**Условие задания**
Представь все строки приведённого ниже листинга в виде JSON-списка строк, где каждой строке соответствует отдельный элемент. Пустые строки пропусти.

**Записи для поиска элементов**
========================================

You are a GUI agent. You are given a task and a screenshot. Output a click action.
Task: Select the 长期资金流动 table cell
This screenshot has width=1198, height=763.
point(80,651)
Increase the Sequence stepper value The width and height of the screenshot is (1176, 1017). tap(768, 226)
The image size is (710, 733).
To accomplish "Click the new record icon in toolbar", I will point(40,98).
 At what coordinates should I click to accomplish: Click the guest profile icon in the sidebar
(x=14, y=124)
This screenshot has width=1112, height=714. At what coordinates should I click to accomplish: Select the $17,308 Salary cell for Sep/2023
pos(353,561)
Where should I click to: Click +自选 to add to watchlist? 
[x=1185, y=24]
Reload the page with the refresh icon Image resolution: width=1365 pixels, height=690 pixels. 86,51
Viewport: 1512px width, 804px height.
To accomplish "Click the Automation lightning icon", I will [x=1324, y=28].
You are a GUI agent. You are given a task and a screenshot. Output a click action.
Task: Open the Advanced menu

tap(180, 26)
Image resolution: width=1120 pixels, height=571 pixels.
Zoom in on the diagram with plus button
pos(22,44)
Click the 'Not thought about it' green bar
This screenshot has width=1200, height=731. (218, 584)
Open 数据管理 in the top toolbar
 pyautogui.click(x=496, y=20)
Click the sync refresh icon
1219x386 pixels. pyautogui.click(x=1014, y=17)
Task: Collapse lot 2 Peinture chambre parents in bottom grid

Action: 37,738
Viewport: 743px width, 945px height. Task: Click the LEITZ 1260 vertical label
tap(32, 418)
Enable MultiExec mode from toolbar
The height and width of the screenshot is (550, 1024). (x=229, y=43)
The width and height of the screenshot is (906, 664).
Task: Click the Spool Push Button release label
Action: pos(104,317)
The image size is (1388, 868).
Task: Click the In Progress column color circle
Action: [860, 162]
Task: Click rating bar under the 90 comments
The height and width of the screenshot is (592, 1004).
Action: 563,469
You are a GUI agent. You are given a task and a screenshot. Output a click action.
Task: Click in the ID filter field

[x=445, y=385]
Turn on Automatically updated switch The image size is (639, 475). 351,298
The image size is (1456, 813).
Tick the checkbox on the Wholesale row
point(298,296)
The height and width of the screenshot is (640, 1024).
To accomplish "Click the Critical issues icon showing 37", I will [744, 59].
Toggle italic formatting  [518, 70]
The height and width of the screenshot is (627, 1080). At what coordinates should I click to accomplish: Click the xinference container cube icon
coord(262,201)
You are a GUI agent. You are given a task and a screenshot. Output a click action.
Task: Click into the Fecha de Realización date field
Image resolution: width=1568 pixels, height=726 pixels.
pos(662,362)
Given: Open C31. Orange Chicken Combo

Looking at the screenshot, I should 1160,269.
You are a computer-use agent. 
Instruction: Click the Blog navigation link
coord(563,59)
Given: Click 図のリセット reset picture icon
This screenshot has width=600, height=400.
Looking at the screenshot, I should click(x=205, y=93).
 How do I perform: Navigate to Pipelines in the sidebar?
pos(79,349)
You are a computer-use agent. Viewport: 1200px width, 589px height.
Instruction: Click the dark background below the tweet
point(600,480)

========================================

**Ответ на задание**
[
  "You are a GUI agent. You are given a task and a screenshot. Output a click action.",
  "Task: Select the 长期资金流动 table cell",
  "This screenshot has width=1198, height=763.",
  "point(80,651)",
  "Increase the Sequence stepper value The width and height of the screenshot is (1176, 1017). tap(768, 226)",
  "The image size is (710, 733).",
  "To accomplish \"Click the new record icon in toolbar\", I will point(40,98).",
  " At what coordinates should I click to accomplish: Click the guest profile icon in the sidebar",
  "(x=14, y=124)",
  "This screenshot has width=1112, height=714. At what coordinates should I click to accomplish: Select the $17,308 Salary cell for Sep/2023",
  "pos(353,561)",
  "Where should I click to: Click +自选 to add to watchlist? ",
  "[x=1185, y=24]",
  "Reload the page with the refresh icon Image resolution: width=1365 pixels, height=690 pixels. 86,51",
  "Viewport: 1512px width, 804px height.",
  "To accomplish \"Click the Automation lightning icon\", I will [x=1324, y=28].",
  "You are a GUI agent. You are given a task and a screenshot. Output a click action.",
  "Task: Open the Advanced menu",
  "tap(180, 26)",
  "Image resolution: width=1120 pixels, height=571 pixels.",
  "Zoom in on the diagram with plus button",
  "pos(22,44)",
  "Click the 'Not thought about it' green bar",
  "This screenshot has width=1200, height=731. (218, 584)",
  "Open 数据管理 in the top toolbar",
  " pyautogui.click(x=496, y=20)",
  "Click the sync refresh icon",
  "1219x386 pixels. pyautogui.click(x=1014, y=17)",
  "Task: Collapse lot 2 Peinture chambre parents in bottom grid",
  "Action: 37,738",
  "Viewport: 743px width, 945px height. Task: Click the LEITZ 1260 vertical label",
  "tap(32, 418)",
  "Enable MultiExec mode from toolbar",
  "The height and width of the screenshot is (550, 1024). (x=229, y=43)",
  "The width and height of the screenshot is (906, 664).",
  "Task: Click the Spool Push Button release label",
  "Action: pos(104,317)",
  "The image size is (1388, 868).",
  "Task: Click the In Progress column color circle",
  "Action: [860, 162]",
  "Task: Click rating bar under the 90 comments",
  "The height and width of the screenshot is (592, 1004).",
  "Action: 563,469",
  "You are a GUI agent. You are given a task and a screenshot. Output a click action.",
  "Task: Click in the ID filter field",
  "[x=445, y=385]",
  "Turn on Automatically updated switch The image size is (639, 475). 351,298",
  "The image size is (1456, 813).",
  "Tick the checkbox on the Wholesale row",
  "point(298,296)",
  "The height and width of the screenshot is (640, 1024).",
  "To accomplish \"Click the Critical issues icon showing 37\", I will [744, 59].",
  "Toggle italic formatting  [518, 70]",
  "The height and width of the screenshot is (627, 1080). At what coordinates should I click to accomplish: Click the xinference container cube icon",
  "coord(262,201)",
  "You are a GUI agent. You are given a task and a screenshot. Output a click action.",
  "Task: Click into the Fecha de Realización date field",
  "Image resolution: width=1568 pixels, height=726 pixels.",
  "pos(662,362)",
  "Given: Open C31. Orange Chicken Combo",
  "Looking at the screenshot, I should 1160,269.",
  "You are a computer-use agent. ",
  "Instruction: Click the Blog navigation link",
  "coord(563,59)",
  "Given: Click 図のリセット reset picture icon",
  "This screenshot has width=600, height=400.",
  "Looking at the screenshot, I should click(x=205, y=93).",
  " How do I perform: Navigate to Pipelines in the sidebar?",
  "pos(79,349)",
  "You are a computer-use agent. Viewport: 1200px width, 589px height.",
  "Instruction: Click the dark background below the tweet",
  "point(600,480)"
]